Once you decide to file for bankruptcy, you are required to complete a credit counseling course and a debtor education course. (For more information on these requirements, see Filing for Bankruptcy: Mandatory Counseling Requirements.) If you already went through some type of debt counseling before deciding to file for bankruptcy, you may wonder whether you have to go through counseling again to file.
Mandatory Counseling Requirements for Bankruptcy
Under 2005 changes to the bankruptcy code, those who wish to file bankruptcy must complete two counseling requirements:
- Within the six months before filing for bankruptcy, debtors must complete credit counseling with an agency approved by the U.S. Trustee's office. Credit counseling focuses on whether a debtor could get out of debt through an informal repayment plan rather than filing for bankruptcy. On completing this counseling, debtors will be given a certificate of completion, which they must file along with their other bankruptcy forms.
- Before receiving a bankruptcy discharge (the order that wipes out all eligible debts), a debtor must complete a debtor education course. This counseling focuses on personal finances, such as managing money, using credit, budgeting, and setting aside savings. Debtors must complete this counseling, then file a form with the bankruptcy court certifying that they have done so.
If You Already Tried Counseling
If you gave counseling a try before deciding that bankruptcy was the best option, you may be able to skip the first counseling requirement. However, you may avoid this requirement only if:
- You completed your counseling within six months before filing for bankruptcy.
- The counseling agency has been approved by the U.S. Trustee's office to provide pre-bankruptcy credit counseling. You can find out by checking the list of approved agencies at the U.S. Trustee's website; select "Credit Counseling & Debtor Education."
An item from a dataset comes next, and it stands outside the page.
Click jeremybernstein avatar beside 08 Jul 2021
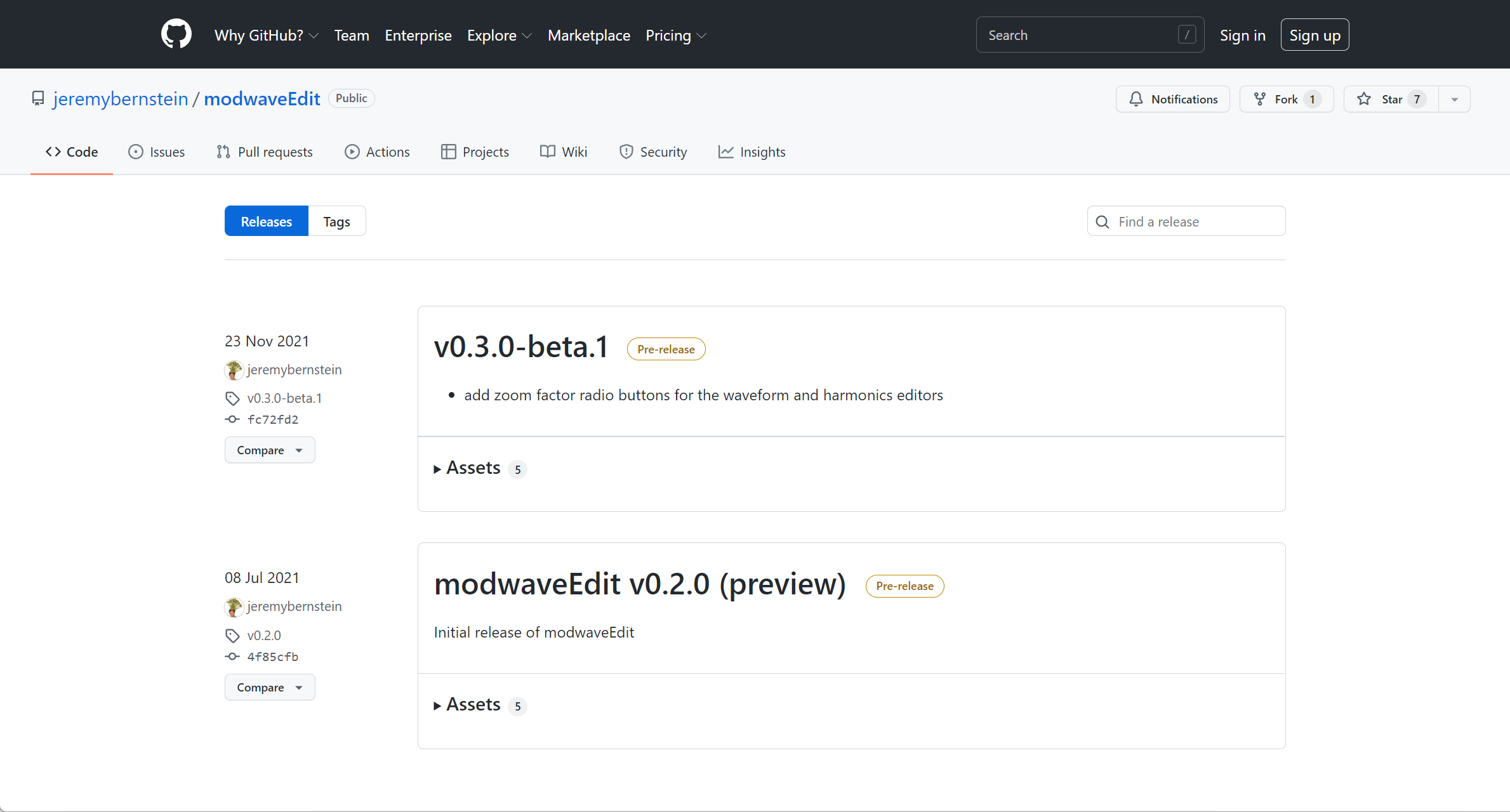The width and height of the screenshot is (1510, 812). [x=234, y=606]
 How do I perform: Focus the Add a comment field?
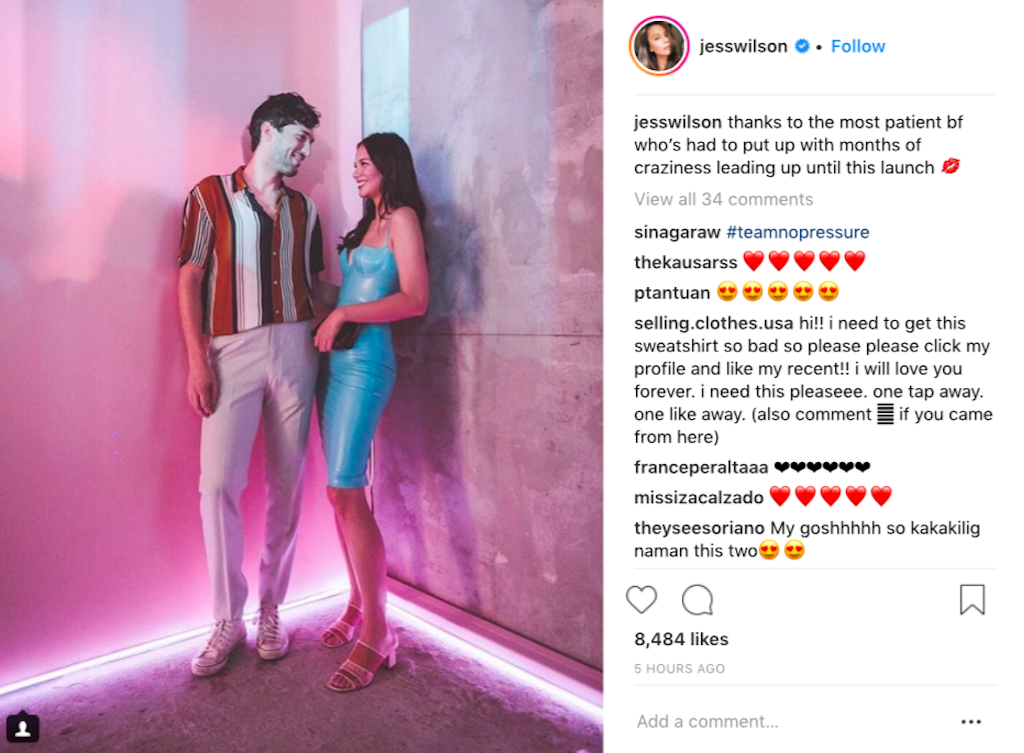(790, 722)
- The counseling you already had meets the legal requirements for pre-bankruptcy credit counseling. If the agency is approved by the U.S. Trustee's office, it should be able to tell you whether you've had the right kind of counseling. In a nutshell, the required counseling consists of evaluating your income, expenses, and debts, and determining whether you could get back on your financial feet through an informal repayment plan with your creditors.
- The agency issues you the required certificate of completion.
However, the second type of counseling -- debtor education -- must be completed after you file for bankruptcy. This means you can't skip the requirement, even if you already had debt counseling before you filed for bankruptcy.